-- DATASET ENTRIES follows --
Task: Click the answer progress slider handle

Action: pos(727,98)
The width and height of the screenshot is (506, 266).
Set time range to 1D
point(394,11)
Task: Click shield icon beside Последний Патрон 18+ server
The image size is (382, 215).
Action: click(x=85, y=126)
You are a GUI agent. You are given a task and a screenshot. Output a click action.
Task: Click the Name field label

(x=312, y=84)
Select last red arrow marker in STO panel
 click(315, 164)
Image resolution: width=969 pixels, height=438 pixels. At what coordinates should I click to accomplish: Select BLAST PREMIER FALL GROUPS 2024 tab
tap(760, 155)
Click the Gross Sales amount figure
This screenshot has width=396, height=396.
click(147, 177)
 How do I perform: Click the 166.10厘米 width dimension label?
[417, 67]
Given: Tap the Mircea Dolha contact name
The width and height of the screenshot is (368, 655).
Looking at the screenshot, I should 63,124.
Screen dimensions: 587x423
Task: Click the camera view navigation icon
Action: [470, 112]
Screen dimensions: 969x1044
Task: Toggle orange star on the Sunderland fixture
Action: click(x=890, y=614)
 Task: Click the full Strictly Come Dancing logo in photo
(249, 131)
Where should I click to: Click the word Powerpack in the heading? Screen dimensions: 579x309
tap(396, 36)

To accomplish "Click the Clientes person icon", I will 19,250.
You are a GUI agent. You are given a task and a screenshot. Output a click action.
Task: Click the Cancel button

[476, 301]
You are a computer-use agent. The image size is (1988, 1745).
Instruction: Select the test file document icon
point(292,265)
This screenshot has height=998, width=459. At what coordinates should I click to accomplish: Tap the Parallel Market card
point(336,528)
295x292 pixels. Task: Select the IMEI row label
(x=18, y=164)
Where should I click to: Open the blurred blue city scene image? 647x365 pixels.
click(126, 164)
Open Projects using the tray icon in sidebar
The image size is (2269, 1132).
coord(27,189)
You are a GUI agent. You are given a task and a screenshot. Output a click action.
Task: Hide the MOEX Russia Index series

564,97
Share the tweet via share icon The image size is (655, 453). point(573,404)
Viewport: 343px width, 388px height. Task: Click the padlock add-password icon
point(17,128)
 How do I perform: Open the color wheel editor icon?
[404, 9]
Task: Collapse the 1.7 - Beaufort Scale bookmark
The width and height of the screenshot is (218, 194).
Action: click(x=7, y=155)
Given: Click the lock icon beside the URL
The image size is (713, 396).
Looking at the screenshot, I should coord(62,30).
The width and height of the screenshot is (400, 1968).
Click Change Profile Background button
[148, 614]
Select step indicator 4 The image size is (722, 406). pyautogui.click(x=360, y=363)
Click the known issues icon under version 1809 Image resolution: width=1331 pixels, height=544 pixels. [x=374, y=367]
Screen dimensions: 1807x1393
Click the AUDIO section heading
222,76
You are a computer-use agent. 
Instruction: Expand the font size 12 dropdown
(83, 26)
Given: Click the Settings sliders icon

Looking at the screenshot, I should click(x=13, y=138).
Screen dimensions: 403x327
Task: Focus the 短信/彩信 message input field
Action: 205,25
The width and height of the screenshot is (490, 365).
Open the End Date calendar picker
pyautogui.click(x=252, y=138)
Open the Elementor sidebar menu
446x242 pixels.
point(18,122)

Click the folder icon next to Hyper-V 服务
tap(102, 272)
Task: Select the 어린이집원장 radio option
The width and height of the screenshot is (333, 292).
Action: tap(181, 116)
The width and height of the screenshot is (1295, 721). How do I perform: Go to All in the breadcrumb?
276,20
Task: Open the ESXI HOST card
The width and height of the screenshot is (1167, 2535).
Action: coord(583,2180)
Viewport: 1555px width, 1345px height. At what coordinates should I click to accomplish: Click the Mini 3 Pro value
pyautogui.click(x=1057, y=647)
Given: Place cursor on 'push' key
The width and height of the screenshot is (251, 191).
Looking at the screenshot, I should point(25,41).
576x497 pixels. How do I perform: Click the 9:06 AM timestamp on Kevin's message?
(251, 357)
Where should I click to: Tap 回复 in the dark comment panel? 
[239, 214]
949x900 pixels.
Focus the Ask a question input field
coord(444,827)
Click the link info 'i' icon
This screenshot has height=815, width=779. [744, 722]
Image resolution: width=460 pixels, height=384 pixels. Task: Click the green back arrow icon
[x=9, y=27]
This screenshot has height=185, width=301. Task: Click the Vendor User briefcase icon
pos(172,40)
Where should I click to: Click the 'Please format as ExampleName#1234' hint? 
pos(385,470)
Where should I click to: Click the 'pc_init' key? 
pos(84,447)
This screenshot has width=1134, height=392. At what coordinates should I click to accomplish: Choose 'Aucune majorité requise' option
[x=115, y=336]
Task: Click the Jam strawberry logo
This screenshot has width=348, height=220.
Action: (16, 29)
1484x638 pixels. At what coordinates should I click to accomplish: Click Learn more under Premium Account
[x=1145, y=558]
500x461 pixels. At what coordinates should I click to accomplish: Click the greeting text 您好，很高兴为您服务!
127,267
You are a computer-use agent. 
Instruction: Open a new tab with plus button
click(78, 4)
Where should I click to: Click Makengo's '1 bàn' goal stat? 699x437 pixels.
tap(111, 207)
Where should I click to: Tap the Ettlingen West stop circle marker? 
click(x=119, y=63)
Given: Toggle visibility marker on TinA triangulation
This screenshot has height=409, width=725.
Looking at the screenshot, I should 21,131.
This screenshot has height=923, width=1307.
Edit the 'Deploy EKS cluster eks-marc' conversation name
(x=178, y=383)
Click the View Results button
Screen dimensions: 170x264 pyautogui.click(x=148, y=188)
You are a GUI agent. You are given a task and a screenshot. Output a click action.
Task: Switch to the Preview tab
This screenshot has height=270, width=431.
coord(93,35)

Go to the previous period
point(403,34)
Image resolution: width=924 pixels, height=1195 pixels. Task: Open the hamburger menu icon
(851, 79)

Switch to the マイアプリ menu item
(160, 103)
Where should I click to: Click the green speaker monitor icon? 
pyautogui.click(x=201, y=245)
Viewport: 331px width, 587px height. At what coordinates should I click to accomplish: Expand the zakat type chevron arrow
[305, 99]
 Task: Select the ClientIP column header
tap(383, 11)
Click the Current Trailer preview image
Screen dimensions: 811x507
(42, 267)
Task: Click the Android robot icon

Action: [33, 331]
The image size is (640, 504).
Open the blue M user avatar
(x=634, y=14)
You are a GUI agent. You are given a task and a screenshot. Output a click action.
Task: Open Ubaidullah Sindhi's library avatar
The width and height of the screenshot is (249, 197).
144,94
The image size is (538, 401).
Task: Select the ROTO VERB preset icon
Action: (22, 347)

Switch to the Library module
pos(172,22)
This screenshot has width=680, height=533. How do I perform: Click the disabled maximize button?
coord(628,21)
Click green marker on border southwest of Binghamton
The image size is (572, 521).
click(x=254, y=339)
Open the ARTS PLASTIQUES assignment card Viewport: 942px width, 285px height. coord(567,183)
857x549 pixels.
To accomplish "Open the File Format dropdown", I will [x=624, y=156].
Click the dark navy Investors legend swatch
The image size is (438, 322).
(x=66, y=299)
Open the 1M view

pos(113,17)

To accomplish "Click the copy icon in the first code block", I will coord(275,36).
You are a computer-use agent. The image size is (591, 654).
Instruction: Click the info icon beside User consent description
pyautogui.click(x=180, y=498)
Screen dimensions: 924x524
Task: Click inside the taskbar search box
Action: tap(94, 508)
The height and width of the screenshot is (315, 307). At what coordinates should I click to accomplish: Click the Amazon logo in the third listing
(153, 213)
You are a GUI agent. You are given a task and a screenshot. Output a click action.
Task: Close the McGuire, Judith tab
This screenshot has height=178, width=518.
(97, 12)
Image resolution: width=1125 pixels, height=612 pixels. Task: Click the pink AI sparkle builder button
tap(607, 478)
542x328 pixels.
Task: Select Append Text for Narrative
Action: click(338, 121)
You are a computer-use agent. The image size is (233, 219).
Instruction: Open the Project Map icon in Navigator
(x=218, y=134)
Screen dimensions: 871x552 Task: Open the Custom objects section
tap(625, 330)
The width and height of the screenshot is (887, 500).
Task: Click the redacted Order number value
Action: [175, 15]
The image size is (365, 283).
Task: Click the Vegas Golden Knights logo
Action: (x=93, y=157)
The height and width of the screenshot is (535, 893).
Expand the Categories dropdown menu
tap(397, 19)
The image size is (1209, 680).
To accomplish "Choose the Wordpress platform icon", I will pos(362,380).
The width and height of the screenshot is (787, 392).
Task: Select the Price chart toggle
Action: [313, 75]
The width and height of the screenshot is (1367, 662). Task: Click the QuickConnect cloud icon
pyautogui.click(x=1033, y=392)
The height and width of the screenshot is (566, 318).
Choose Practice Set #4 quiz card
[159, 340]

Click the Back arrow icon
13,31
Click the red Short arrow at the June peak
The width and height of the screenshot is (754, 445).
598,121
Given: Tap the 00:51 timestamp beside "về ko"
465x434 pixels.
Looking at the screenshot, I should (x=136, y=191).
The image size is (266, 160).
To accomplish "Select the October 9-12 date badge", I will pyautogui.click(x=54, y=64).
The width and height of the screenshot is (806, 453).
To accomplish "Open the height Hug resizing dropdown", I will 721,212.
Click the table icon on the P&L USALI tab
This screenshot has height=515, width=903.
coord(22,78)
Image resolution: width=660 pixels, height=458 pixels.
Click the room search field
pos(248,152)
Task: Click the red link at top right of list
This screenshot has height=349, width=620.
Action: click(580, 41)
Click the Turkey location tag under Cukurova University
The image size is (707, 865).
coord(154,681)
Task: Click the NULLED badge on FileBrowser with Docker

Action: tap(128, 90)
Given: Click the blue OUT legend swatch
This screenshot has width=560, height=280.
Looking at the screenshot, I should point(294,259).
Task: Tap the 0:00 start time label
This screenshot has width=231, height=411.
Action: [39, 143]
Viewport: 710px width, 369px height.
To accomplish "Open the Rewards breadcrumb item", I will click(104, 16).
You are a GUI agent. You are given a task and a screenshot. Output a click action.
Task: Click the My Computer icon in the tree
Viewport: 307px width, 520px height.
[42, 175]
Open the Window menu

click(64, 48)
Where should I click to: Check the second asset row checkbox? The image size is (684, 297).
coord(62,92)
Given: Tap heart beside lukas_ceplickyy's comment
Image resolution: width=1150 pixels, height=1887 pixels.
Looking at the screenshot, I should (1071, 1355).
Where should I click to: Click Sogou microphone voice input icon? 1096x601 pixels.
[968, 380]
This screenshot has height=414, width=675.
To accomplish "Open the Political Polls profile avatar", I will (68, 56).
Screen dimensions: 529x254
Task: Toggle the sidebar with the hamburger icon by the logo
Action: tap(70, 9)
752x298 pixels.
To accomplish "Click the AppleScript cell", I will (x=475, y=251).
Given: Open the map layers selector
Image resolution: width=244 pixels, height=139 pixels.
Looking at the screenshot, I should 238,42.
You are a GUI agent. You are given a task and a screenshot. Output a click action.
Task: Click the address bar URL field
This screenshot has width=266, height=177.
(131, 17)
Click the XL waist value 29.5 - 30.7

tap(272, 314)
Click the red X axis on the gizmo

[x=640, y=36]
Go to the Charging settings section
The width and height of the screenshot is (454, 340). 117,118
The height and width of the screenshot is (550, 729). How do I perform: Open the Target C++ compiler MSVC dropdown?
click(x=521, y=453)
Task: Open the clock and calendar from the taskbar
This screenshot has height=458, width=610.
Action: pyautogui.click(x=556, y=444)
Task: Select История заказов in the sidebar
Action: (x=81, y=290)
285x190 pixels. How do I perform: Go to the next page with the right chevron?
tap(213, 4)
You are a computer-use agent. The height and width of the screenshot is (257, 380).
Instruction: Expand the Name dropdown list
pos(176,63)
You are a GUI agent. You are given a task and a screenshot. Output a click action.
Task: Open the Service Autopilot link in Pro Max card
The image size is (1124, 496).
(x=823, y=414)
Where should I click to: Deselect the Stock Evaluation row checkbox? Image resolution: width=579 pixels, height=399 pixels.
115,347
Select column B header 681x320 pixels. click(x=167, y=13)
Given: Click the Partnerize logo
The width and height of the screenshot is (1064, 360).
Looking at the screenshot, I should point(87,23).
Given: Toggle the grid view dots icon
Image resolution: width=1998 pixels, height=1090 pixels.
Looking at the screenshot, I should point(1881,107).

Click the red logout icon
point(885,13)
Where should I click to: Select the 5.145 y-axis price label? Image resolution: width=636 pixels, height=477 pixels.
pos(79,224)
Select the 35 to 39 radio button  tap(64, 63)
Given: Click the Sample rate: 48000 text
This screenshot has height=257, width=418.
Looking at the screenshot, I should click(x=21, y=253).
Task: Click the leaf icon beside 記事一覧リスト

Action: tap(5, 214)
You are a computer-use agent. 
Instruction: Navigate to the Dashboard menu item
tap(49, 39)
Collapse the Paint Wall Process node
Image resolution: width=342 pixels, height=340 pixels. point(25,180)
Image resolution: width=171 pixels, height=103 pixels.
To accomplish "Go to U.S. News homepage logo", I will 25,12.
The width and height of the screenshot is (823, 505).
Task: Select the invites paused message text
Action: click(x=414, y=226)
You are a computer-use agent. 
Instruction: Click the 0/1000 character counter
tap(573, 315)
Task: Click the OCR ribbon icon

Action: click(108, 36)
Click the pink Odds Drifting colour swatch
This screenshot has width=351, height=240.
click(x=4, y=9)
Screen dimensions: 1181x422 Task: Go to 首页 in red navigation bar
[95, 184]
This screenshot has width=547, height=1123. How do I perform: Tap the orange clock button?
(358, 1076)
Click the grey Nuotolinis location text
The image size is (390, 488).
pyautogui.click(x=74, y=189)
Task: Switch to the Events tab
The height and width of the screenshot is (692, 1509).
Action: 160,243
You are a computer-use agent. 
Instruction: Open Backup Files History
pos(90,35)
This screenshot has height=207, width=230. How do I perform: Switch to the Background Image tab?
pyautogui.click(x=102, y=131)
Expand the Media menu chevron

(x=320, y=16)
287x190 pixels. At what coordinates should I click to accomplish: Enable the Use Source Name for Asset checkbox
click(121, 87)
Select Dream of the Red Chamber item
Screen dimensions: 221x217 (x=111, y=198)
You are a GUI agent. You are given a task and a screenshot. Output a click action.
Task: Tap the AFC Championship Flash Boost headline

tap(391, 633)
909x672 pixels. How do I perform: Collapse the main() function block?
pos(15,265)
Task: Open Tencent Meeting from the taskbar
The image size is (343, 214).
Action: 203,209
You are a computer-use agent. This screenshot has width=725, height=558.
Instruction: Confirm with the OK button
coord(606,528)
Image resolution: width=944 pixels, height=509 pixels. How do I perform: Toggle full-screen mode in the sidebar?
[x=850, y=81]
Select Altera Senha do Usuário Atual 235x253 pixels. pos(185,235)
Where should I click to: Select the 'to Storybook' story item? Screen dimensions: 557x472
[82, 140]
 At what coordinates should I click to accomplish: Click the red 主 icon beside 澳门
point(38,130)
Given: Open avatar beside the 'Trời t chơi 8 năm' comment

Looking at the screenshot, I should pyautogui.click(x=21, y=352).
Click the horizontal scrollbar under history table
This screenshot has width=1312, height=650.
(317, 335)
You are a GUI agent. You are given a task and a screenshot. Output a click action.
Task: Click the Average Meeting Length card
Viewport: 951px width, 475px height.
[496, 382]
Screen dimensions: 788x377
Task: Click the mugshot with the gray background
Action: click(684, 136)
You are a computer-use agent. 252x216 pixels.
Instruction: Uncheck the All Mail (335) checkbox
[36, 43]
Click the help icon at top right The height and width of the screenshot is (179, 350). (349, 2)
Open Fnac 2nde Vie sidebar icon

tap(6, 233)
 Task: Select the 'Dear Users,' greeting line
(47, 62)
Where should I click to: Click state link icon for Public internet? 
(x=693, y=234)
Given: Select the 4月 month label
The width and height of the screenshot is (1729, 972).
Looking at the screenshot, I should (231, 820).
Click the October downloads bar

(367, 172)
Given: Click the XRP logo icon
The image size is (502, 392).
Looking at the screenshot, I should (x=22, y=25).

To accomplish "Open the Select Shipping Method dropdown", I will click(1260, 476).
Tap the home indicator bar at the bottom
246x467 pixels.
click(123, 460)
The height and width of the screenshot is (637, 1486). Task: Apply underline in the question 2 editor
-- DATASET ENTRIES concluded --
## WORK TASK
Show each line of the data that contains the string "Meeting".

## TASK RESPONSE
Task: Open Tencent Meeting from the taskbar
Task: Click the Average Meeting Length card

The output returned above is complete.